Boards are uniquely positioned to raise provocative what-if questions around possible new products, services and revenue streams related to megatrends such as how the rise of Gen Z is reshaping consumer and employee trends. One way to jump-start the board and management dialogue on innovation is to use demographic, environmental or social changes as prompts for brainstorming potential strategic opportunities and risks. These “future-back” visioning exercises and scenario planning can build resilience by allowing for the possibility of uncertainty, challenging long-standing assumptions and identifying opportunities to redefine the future of the business through pre-emptive innovation.
Taking a long-term view on emerging technologies
Even as volatility reigns, the longer-term innovations and megatrends defining the future of business must not be overlooked. The world has entered a new era of data centricity that is supercharged by emerging technologies and where advanced data analytics continue to unlock the value of operational, customer and market data.
In addition, the next iteration of the internet is on the horizon. The metaverse promises a more immersive web experience powered by augmented and virtual reality, haptic touch feedback and hyper-realistic visualizations. New human-machine interfaces enable deeper engagement, providing new ways to socialize, conduct business, reach customers and design products and services. Boards must stay on top of these emerging technologies and their concepts to best support their companies.

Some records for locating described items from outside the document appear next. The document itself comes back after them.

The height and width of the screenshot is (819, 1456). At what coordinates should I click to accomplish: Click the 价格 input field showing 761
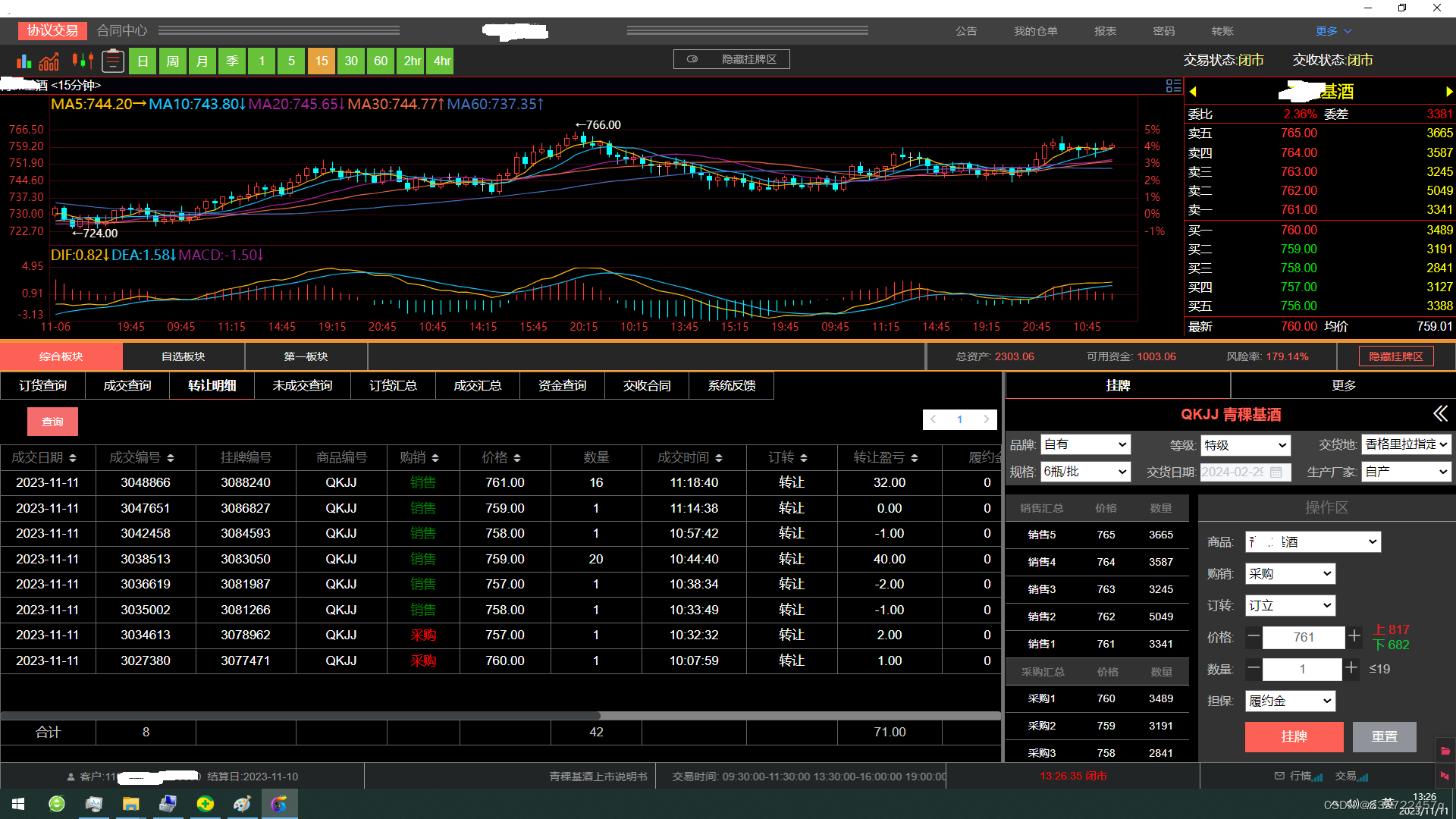pyautogui.click(x=1303, y=637)
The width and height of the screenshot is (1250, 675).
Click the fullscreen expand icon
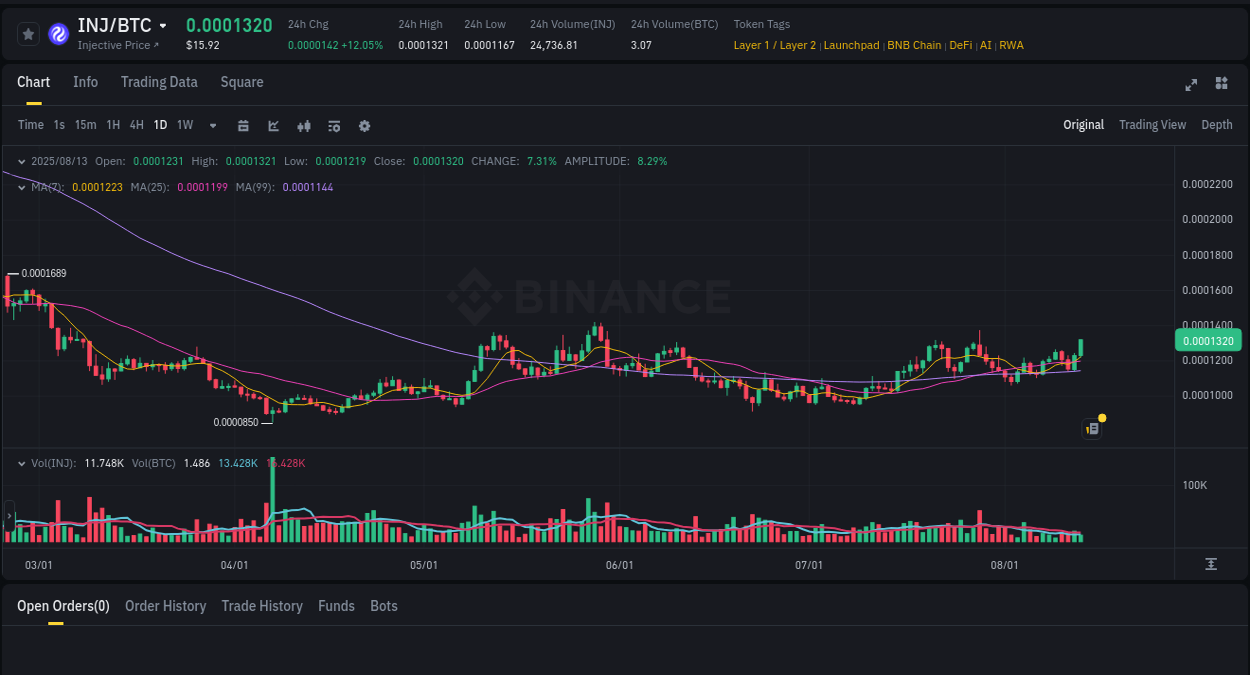point(1190,85)
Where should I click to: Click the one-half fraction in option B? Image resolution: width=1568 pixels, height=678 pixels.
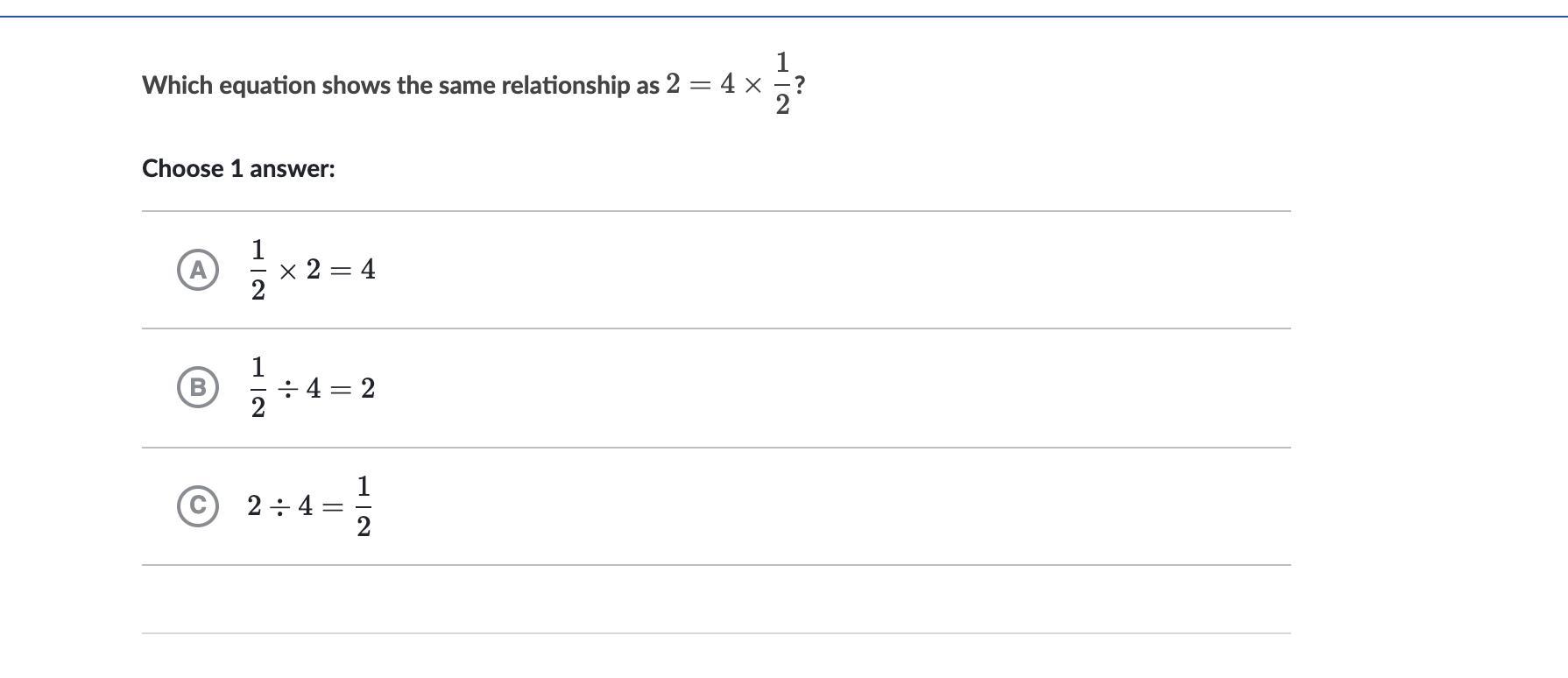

These new technologies, and the human behaviors they drive, hold both promise and peril for our planet and our social systems. For example, technological innovation may lead to a new immersive virtual workplace of the future, the power to reduce unconscious bias, the potential to encourage healthier lifestyles, and lowered carbon emissions by replacing real-world presence and physical goods with non-polluting virtual experiences.
At the same time, emerging technologies may lead to spikes in carbon and energy costs driven by cryptocurrencies, and create profound risks related to data privacy, fraud, misinformation, polarization and disconnection, mental health and safety. Given growing social risks and urgent global climate objectives, better sustainability outcomes should be integral to the future vision and planning around new technologies and customer strategies. This is particularly worth emphasizing at a time when stakeholder expectations and demands are changing dramatically in light of environmental and social developments.
Keeping innovation in check
Boards play a crucial role in keeping these longer-term scenarios and technological disruptions in view for the management team, with a lens on potential long-term financial, human and environmental value creation. As pressure to quickly bring technology-enabled products and services to market continues to mount, directors can bring common sense to bear on any overexuberant ideas – keeping social and environmental sustainability front of mind.
Another key role for directors is to support innovation by enhancing their governance of the company’s R&D portfolio. Innovation-driven companies may set investment horizon portfolios with a focus on 70% current business, 20% near-future and extended markets, and 10% longer term and disruptive innovation programs. Directors can ask for status updates on key technology investments and catalyze conversations on a range of potentially transformative investments and practices, including how the workplace culture enables the company’s innovation strategy.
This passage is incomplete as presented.